Pero si la deshumanización de las personas migrantes o la vulneración de sus derechos fundamentales no fuera suficiente, tenemos que unir a esto la práctica de separar a las criaturas de sus madres al llegar a nuestro país, bajo la premisa de determinar la verdadera filiación entre ambos para evitar el tráfico de menores. Este inhumano procedimiento parte de la sospecha preventiva de que quien dice ser su madre no lo es, así que, para refutar esta hipótesis se separa a las criaturas que llegan con sus madres, que viajan solas, hasta que las pruebas de ADN confirmen su relación biológica. ¿Es posible imaginar algo más desolador para una criatura que verse separada de su madre? ¿Es necesario someter a esta devastadora experiencia a las criaturas y a sus progenitores?

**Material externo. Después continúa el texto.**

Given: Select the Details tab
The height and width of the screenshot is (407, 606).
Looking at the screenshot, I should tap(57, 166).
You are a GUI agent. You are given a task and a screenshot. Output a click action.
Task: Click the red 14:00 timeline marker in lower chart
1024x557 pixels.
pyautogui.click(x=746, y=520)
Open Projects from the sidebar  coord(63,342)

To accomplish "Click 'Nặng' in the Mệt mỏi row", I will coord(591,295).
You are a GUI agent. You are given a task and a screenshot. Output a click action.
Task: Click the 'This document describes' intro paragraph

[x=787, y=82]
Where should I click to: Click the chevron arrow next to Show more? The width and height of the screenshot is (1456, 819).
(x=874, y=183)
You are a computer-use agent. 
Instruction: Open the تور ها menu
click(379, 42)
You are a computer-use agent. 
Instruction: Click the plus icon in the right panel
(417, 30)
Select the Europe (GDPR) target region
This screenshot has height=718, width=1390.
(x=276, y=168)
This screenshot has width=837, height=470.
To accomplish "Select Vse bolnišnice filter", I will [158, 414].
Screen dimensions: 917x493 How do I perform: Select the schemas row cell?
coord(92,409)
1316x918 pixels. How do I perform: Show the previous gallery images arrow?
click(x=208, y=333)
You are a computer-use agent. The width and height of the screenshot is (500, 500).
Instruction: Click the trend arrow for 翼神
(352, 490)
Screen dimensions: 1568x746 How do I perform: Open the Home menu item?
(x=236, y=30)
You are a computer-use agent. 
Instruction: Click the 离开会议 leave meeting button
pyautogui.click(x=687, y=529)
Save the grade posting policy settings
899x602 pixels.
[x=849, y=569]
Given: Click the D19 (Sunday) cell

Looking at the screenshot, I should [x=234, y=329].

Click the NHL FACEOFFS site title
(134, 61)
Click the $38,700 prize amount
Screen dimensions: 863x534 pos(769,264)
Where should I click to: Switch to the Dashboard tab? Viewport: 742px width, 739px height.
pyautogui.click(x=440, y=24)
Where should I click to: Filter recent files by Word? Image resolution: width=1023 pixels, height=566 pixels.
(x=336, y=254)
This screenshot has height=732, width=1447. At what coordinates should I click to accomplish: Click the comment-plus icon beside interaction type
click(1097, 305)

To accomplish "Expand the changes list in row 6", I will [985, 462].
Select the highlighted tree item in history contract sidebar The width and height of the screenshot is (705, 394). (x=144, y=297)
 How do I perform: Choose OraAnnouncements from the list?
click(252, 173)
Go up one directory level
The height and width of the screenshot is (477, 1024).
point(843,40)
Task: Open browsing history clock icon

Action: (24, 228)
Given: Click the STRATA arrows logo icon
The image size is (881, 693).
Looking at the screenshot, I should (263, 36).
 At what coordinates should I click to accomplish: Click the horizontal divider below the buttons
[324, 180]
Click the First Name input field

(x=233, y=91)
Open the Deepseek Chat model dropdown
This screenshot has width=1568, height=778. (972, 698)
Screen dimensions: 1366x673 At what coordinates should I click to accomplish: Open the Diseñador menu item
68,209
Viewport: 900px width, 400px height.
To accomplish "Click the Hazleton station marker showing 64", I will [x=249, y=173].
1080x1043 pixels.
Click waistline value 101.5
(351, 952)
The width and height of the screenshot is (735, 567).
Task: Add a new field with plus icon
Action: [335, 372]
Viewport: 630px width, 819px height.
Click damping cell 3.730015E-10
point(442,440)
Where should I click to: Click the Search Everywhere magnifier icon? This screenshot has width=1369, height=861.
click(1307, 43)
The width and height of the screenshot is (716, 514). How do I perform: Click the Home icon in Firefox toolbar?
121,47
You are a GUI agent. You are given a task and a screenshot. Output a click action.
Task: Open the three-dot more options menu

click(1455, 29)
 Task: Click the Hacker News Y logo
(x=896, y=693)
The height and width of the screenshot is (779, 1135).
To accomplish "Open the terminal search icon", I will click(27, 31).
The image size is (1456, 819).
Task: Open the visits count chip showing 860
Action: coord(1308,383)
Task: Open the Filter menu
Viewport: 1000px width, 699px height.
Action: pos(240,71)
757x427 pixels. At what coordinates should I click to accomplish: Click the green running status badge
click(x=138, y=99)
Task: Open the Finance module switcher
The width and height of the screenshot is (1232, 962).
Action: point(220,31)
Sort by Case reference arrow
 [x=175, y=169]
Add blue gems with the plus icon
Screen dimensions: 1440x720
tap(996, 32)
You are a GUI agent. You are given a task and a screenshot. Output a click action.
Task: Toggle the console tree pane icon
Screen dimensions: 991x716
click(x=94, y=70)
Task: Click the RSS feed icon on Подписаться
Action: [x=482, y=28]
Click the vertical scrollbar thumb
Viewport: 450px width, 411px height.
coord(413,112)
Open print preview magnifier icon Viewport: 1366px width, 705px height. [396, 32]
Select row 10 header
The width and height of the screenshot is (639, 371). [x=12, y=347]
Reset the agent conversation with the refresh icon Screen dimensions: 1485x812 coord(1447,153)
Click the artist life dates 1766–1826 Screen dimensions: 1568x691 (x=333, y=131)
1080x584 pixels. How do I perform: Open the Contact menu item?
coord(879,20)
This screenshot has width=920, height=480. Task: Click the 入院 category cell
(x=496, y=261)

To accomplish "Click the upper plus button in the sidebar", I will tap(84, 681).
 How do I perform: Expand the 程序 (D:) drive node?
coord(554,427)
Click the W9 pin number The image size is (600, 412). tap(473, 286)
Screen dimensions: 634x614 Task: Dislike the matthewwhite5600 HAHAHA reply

Esta práctica atenta contra de la Ley del Menor, las convenciones internacionales, contra la Humanidad y el respeto que se merece todo ser humano y, aun así, está ocurriendo aquí y ahora. Gracias a la denuncia de Javier Bauluz se ha conseguido poner el foco sobre estas prácticas de racismo institucional o de racismo “democrático” el cual, como señalan D. Buraschi y M.J Aguilar Idáñez, se expresa, principalmente, a través de “la indiferencia hacia la violación de los derechos de las personas inmigrantes o pertenecientes a grupos racializados (2)”.

Es racismo, aunque no nos guste reconocerlo lo es con todas sus letras, porque lo que se está decidiendo con cada persona que llega es determinar si es merecedora y digna de tener derechos, reconocérselos y permitir que los ejerza o bien de negárselos. Si aceptamos como válido este atropello de los derechos humanos y permanecemos impasibles ante ello porque “a nosotros no nos toca”, me atrevo a afirmar que tenemos un problema como sociedad.

La emergencia humanitaria debe ser atendida con todas las garantías tanto para quienes llegan, como para los Estados de acogida. Por esto, no podemos admitir que se toleren estas prácticas porque si miramos para otro lado, si no tomamos partido estaremos validando que es aceptable no reconocer derechos en función de quién seas, de dónde vengas o cómo hayas cruzado una frontera y tal vez, mañana, serás tú quien se vea privado de los mismos.

(1) Endre Ernő Friedmann y Gerda Taro, trabajaron como fotoperiodistas bajo el seudónimo de Robert Capa que, tras la muerte de Taro en la Contienda española, fue utilizado por Friedman firmando con este nombre sus trabajos.
(2) D. Buraschi y M.J Aguilar Idáñez (2019): Racismo y antirracismo. Comprender para transformar, Ediciones de la Universidad de Castilla-La Mancha, p. 81.